I don't know too much about clang-tidy, but the statistics output for 10,000 files doesn't seem like it'd be that useful, would it? So maybe the solution is to turn it off, rather than to make it faster? (generally error paths are thought of as not needing to be efficient - because we shouldn't be producing thousands of errors to be consumed, because readers aren't going to read thousands of errors, usually? Are your users/you reading all the output that clang-tidy is generating?)

It effectively slows down the processing of files.

Do you have any measurements of how much it slows things down/how much the patch you're proposing speeds things up?

Sorry, don't have stats now.

In any case, I'd suggest either fixing the errors or, if you've decided the errors are acceptable for some reason, using --quiet to silence the errors you aren't interested in.

I think we tried with --quiet... but let me retry it...
Meantime, we can pause review of this patch.

JFYI: using --quiet avoids call to following write calls...so that is useful.
write(2, "Suppressed ", 11) = 11
write(2, "10703", 5) = 5
write(2, " warnings (", 11) = 11
write(2, "10703", 5) = 5
write(2, " in non-user code", 17) = 17
write(2, ").\n", 3) = 3
write(2, "Use -header-filter=.* to display"..., 136) = 136

But still we have following stderr write calls, not sure which code emits...
write(2, "10712", 5) = 5
write(2, " warning", 8) = 8
write(2, "s", 1) = 1
write(2, " generated", 10) = 10
write(2, ".\n", 2) = 2

Another observation w.r.t. stdout...

For example, consider following sample program:
<sample_code>
#include <iostream>
#include <string>

using namespace std;
static long long A = 0ull;

void f(const std::string& a) {

std::cout << a << std::endl;

}

int main() {
}
</sample_code>

When running clang-tidy on this... we can see about 343 stdout write calls...
e.g.
write(1, "\33[1m", 4) = 4
write(1, "/some/path/a.cc", 14) = 14
write(1, ":", 1) = 1
write(1, "4", 1) = 1
write(1, ":", 1) = 1
write(1, "1", 1) = 1
write(1, ":", 1) = 1
write(1, " ", 1) = 1
write(1, "\33[0m", 4) = 4
write(1, "\33[0;1;35m", 9) = 9
write(1, "warning", 7) = 7
write(1, ": ", 2) = 2
write(1, "\33[0m", 4) = 4
write(1, "\33[1m", 4) = 4
write(1, "do not use namespace using-direc"..., 100) = 100
write(1, "\33[0m", 4) = 4
write(1, "\n", 1) = 1
write(1, "using namespace std;", 20) = 20
write(1, "\n", 1) = 1
write(1, "\33[0;1;32m", 9) = 9
write(1, "^", 1) = 1
write(1, "\n", 1) = 1
write(1, "\33[0m", 4) = 4
write(1, "\33[1m", 4) = 4
...

Shouldn't clang-tidy stdout with reasonable buffer-size (e.g. 128 or 512 or 1024) ?

I imagine, again, the idea is that if you're generating that many warnings that the performance of printing warnings matters, perhaps you're not paying attention to those warnings? you could disable the ones you aren't interested in?

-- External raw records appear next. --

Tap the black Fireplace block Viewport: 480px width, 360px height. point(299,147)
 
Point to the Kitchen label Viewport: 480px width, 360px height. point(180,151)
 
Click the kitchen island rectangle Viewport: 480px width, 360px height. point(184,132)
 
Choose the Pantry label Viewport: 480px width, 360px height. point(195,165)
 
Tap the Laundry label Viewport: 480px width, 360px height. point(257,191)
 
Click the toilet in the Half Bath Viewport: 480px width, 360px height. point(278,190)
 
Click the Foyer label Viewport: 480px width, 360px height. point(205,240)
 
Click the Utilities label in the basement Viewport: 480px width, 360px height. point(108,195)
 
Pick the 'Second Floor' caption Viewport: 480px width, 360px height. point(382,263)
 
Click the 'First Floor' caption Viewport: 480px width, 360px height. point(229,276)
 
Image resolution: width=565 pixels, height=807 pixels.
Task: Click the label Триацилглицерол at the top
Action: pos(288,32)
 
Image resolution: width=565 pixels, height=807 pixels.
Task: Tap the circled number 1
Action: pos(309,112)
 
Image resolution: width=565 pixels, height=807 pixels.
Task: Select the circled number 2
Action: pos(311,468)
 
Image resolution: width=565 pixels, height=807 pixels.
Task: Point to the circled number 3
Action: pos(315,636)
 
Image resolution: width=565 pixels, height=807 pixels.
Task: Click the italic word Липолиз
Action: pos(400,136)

Especially if they're being printed to a terminal (which, since teh output seems to be coloured/including ansi escape codes, it looks like they are going to a terminal) - if you're getting thousands of pages of warnings, hardly seems likely that you can see/act on them?

But sure, in general, probably would be fine to buffer stdout too, might be nice. Same sort of solution - enabling buffering with some reasonable buffer size. (can't be buffered on some platforms if coloured output is being used, like windows, where colouring requires API calls so it's not embedded in the stream like ansi escape codes)

Might be worth checking what clang or other LLVM tools do about this sort of thing, maybe there's an existing solution that can be ported over.